Characterization of muscarinic receptors mediating vasodilation in guinea-pig ileum submucosal arterioles by the use of computer-assisted videomicroscopy

Abstract

Muscarinic receptors of resistance vessels (submucosal arterioles, outside diameter 50–75 μm) from the guinea-pig small intestine were investigated in vitro using a computer-assisted videomicroscopy system (Diamtrak®). The muscarinic receptor which mediates vasodilation of precontracted [U-46619 (300 nM) or (−)-noradrenaline (10 μM)] arterioles was characterized with several muscarinic agonists and subtype-selective antagonists.
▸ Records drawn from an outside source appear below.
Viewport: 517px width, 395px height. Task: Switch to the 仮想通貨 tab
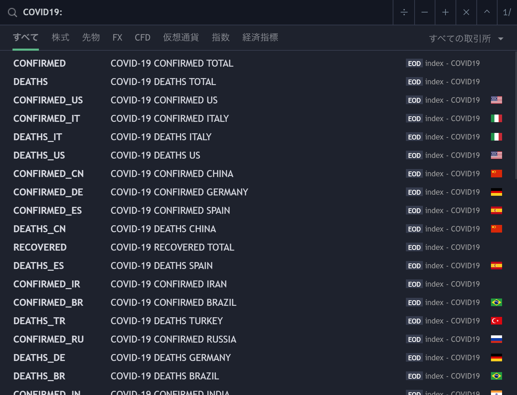pos(181,37)
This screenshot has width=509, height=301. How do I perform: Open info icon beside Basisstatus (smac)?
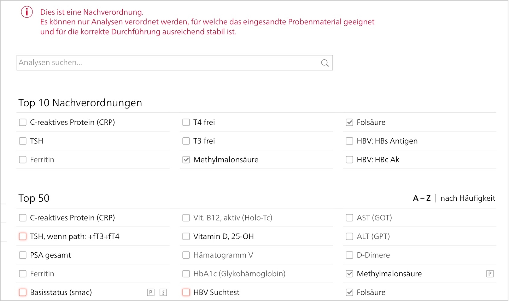coord(163,293)
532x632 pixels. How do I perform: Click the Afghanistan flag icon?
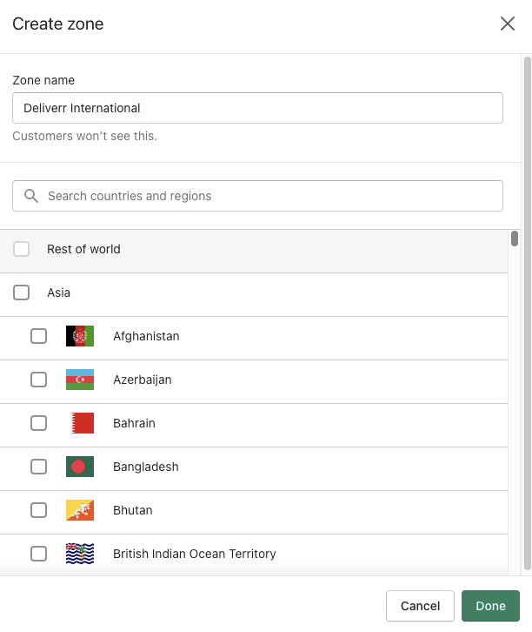coord(80,336)
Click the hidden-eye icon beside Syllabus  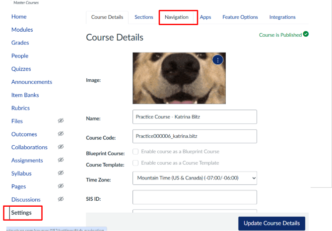(x=61, y=173)
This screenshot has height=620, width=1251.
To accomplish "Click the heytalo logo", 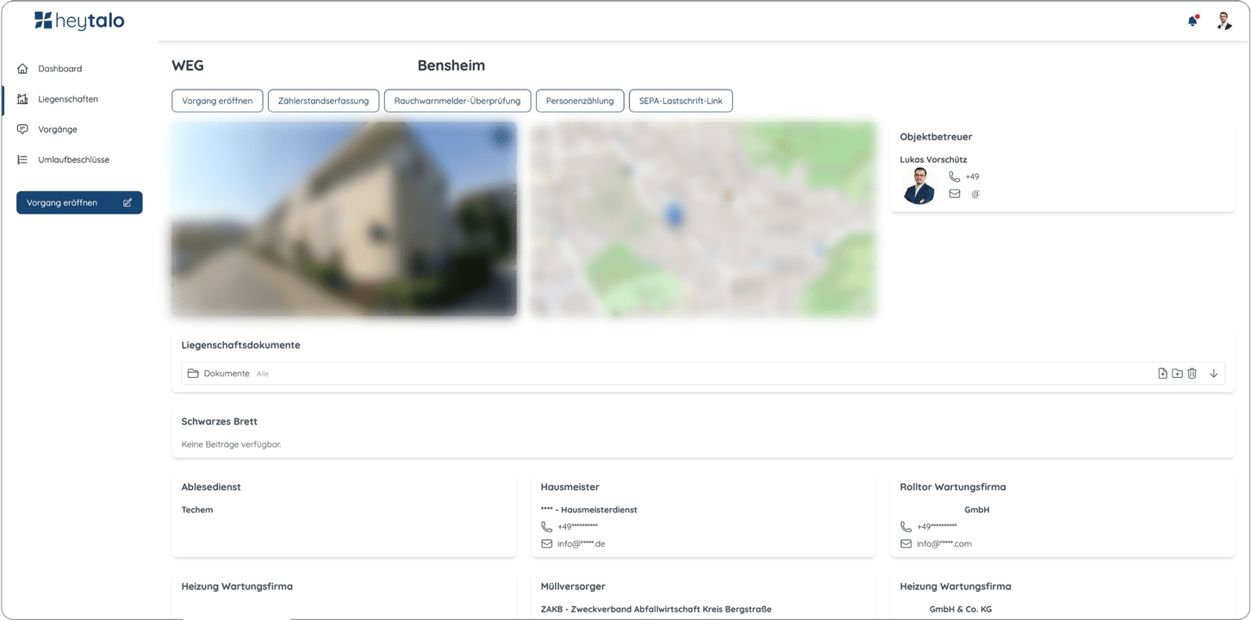I will 79,21.
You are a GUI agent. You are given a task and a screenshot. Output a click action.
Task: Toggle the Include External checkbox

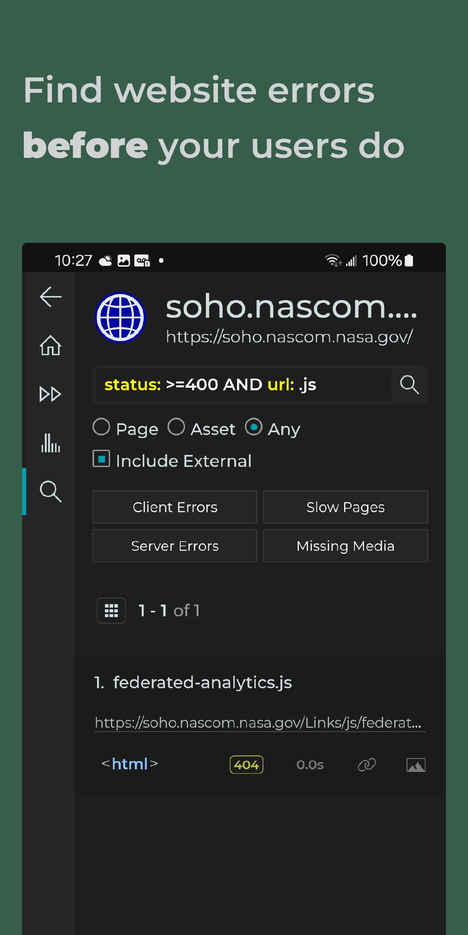click(101, 459)
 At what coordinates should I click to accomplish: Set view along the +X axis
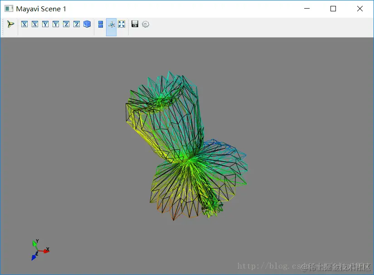24,24
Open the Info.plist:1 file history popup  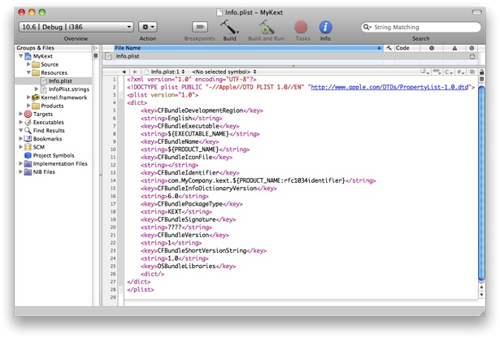[168, 72]
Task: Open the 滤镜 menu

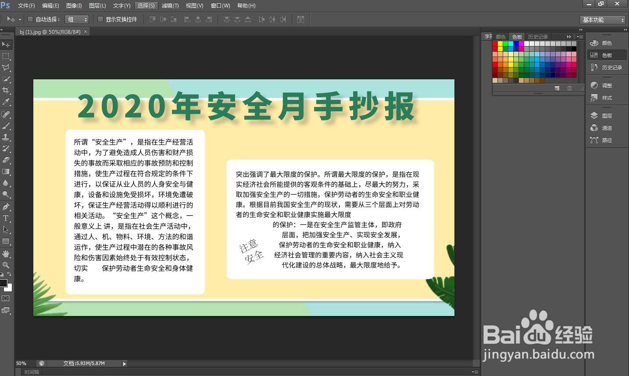Action: (x=170, y=5)
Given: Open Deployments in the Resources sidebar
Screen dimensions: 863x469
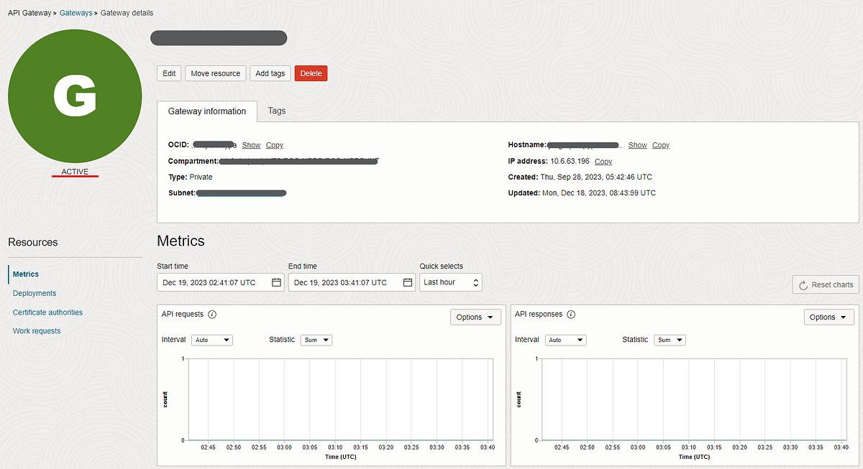Looking at the screenshot, I should click(34, 293).
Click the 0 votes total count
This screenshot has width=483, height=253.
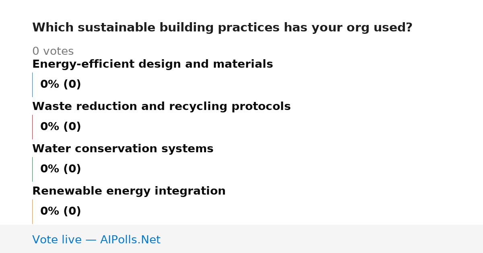click(53, 51)
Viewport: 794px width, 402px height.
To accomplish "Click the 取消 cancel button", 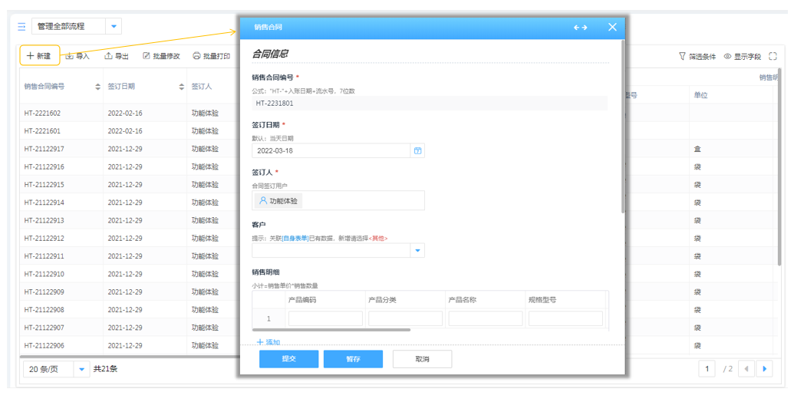I will click(422, 359).
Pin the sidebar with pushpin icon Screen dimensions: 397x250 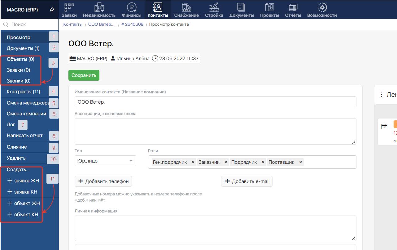point(52,10)
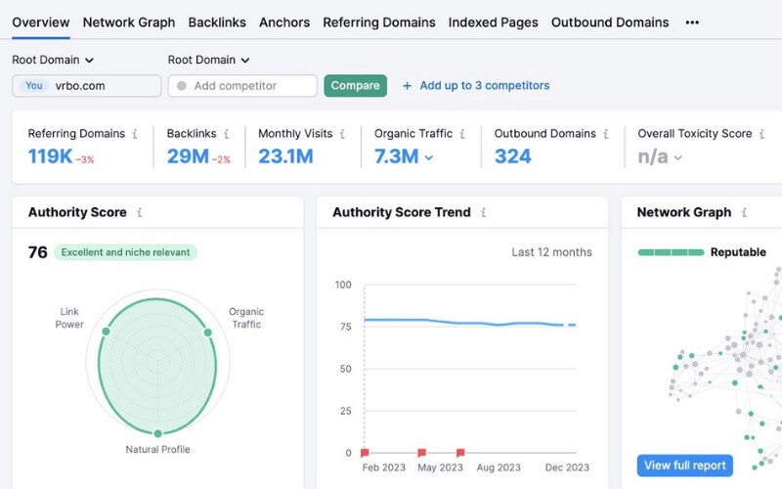Expand the n/a Toxicity Score chevron
Screen dimensions: 782x489
tap(677, 157)
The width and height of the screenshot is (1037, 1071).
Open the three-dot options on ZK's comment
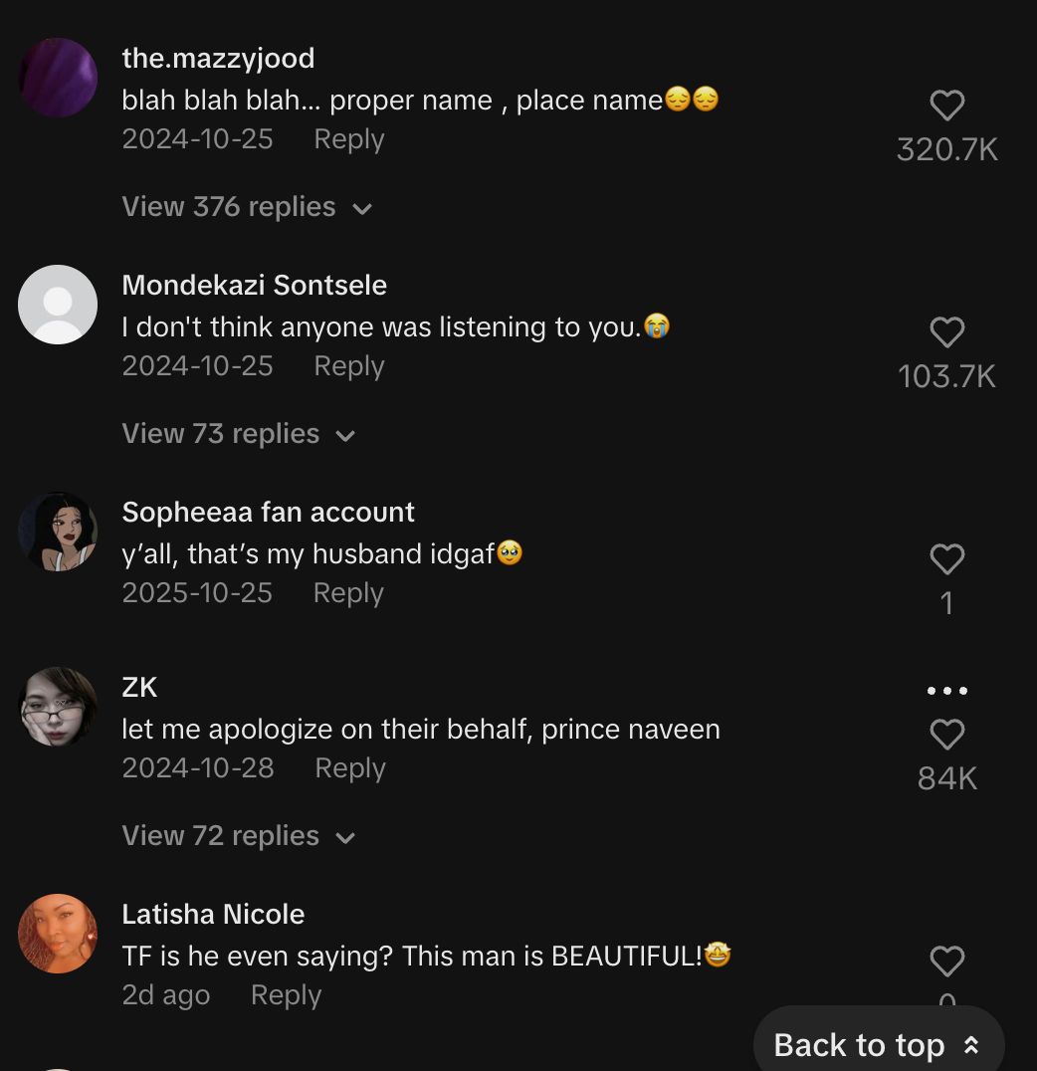pyautogui.click(x=946, y=690)
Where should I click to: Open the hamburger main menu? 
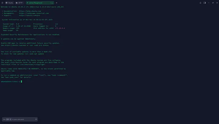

The following agonists all produced equivalent maximum vasodilation (given in rank order of potency): acetylcholine = arecaidine propargyl ester (APE) > oxotremorine = (±)-muscarine = (±)-methacholine > carbachol > 4-[[N-(4-chlorophenyl)carbamoyl]oxy]-2- butynyltrimethylammonium iodide (4-Cl-McN-A-343). 4-[[N-(3-Chlorophenyl)-carbamoyl]oxy]-2-butynyltrimethylammonium chloride (McN-A-343) and N-ethyl-guvacine propargyl ester (NEN-APE) produced minimal or no arteriolar vasodilation. The muscarinic antagonists pirenzepine, (±)-5,11-dihydro-11-[[[2-[2-((dipropylamino)methyl)-1-piperidinyl]ethyl]amino]-carbonyl]-6H-pyrido(2,3-b)(1,4)-benzodiazepin-6-one (AF-DX 384), 11-[[4-[4-(diethylamino)butyl]-1-piperidinyl]acetyl]-5,11-dihydro-6H-pyrido(2,3-b)(1,4)-benzodiazepin-6-one (AQ-RA 741), p-fluorohexahydro-sila-difenidol (p-F-HHSiD), 4-diphenylacetoxy-N-methylpiperidine methiodide (4-DAMP) and (R)- and (S)-hexahydro-difenidol [(R)-HHD, (S)-HHD] shifted the muscarine, methacholine or carbachol dose-response curve to the right in a competitive manner. Schild analysis of the data yielded pA 2 values for pirenzepine (6.74/6.9), AF-DX 384 (6.72), AQ-RA 741 (6.58), p-F-HHSiD (7.53/7.57), 4-DAMP (9.06), (R)-HHD (7.88/8.32) and (S)-HHD (5.52/5.88). Thus, it can be concluded that submucosal arterioles possess only the M 3 functional muscarinic receptor, the activation of which causes blood vessel dilation. The preparation described is considered to be a valuable new bioassay for pharmacological investigations of drug actions at muscarinic receptors in the peripheral vascular system.